Cet employé travaillait dans une société assurant des prestations de sécurité et de défense pour des gouvernements, des ONG ou des entreprises privées. Il devait partir en mission au Yémen pour des clients américains.

Néanmoins, suite aux remarques formulées par ces clients, l’employeur a demandé à son employé de se tailler la barbe.

Refusant la taille de sa barbe, ledit employé s’est alors vu licencié pour faute grave, au motif que le port d’une barbe « taillée d’une manière volontairement très signifiante aux doubles plans religieux et politiques » ne pouvait qu’être compris comme « une provocation par notre client, et comme susceptible de compromettre la sécurité de son équipe et de ses collègues sur place ».

L’employé a alors saisi les juges pour demander la nullité de son licenciement au motif que celui-ci serait discriminatoire.

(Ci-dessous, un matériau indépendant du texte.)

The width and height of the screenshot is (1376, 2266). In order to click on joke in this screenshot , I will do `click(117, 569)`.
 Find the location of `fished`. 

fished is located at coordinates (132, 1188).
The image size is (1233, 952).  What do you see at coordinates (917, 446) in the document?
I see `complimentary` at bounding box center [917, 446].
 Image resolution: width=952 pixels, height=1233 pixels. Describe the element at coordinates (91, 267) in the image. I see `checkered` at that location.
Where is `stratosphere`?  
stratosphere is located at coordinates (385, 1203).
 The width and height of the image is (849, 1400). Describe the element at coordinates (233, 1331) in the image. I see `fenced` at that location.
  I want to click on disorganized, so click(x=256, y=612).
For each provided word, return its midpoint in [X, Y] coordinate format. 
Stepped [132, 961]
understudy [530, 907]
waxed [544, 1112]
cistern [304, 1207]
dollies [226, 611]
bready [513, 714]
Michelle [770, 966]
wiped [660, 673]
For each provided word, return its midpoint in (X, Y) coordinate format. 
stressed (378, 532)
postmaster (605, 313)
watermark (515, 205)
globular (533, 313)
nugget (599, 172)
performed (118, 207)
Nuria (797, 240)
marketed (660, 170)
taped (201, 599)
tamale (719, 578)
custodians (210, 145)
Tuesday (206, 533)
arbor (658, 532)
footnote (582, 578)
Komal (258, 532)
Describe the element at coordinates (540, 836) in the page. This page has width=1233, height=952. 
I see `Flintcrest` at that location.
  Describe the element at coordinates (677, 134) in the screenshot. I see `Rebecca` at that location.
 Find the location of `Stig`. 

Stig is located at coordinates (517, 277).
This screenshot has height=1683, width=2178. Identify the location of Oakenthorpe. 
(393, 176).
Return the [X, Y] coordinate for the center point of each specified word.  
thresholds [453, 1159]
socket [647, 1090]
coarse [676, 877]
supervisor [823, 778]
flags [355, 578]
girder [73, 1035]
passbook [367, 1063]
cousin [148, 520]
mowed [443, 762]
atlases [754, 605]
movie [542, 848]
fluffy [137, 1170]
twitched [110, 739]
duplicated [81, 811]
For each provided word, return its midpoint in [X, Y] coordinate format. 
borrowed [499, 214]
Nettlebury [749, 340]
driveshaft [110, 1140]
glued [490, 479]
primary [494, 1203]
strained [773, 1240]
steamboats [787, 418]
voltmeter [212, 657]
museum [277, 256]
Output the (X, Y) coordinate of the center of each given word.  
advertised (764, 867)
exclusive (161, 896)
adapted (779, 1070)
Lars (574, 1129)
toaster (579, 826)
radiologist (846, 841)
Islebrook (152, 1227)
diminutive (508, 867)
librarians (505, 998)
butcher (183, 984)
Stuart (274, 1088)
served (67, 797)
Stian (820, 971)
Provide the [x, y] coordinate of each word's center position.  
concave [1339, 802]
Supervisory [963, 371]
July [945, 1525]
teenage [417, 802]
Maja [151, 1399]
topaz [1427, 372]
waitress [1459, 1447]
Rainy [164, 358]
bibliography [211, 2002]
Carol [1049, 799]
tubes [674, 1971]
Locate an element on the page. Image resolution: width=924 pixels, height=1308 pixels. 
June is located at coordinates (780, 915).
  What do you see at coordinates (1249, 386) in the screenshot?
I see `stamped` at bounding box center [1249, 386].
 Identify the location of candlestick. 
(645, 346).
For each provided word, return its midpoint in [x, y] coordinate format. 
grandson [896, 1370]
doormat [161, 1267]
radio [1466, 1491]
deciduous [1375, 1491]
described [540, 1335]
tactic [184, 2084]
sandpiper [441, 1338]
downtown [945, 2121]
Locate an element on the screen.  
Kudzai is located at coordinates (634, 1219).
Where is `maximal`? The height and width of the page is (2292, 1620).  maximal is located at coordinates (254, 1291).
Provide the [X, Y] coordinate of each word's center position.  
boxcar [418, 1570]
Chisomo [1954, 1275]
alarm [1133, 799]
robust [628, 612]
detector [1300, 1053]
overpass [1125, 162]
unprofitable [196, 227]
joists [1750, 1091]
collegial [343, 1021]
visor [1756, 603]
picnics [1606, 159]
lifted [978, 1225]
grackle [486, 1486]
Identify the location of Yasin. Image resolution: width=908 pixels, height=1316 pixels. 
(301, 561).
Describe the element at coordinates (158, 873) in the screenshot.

Après une décision rendue par le Conseil de prud’hommes, donnant raison à l’employé, puis un appel confirmatif de ce jugement, l’affaire est remontée jusqu’à la Cour de Cassation.

La Cour de Cassation reprend alors l’argumentaire qu’elle avait déjà exposé à l’occasion d’un arrêt du 22 novembre 2017, portant sur le refus du retrait du voile d’une employée suite à la demande d’un client à son employeur. La Cour avait observé que la liberté religieuse prévaut, sauf clause de neutralité.

Dans ces deux affaires, le licenciement a été jugé discriminatoire pour les mêmes raisons.

La première raison est l’absence de clause de neutralité. En effet, la liberté religieuse prévaut sauf si une clause de neutralité existe. En l’absence d’une telle clause, une restriction fondée sur des considérations religieuses et politiques est discriminatoire.

Ensuite, le licenciement aurait pu être valable si une exigence professionnelle essentielle et déterminante l’avait justifié. Or, dans les deux cas, l’exigence du client ne justifie en rien la discrimination. La Cour de Cassation a affirmé néanmoins que la sécurité des personnes est de nature à justifier une telle restriction des signes religieux, bien qu’en l’espèce cela n’était pas le cas.

De facto, dans cette affaire, et en continuité avec la logique soutenue pour le cas du port du voile, la Cour de Cassation réfute le licenciement pour faute grave puisqu’il serait fondé sur des critères discriminatoires.

Ainsi, le port de la barbe, quand bien même serait-il à connotation religieuse, n’est pas proscrit et ne saurait être un juste motif de licenciement.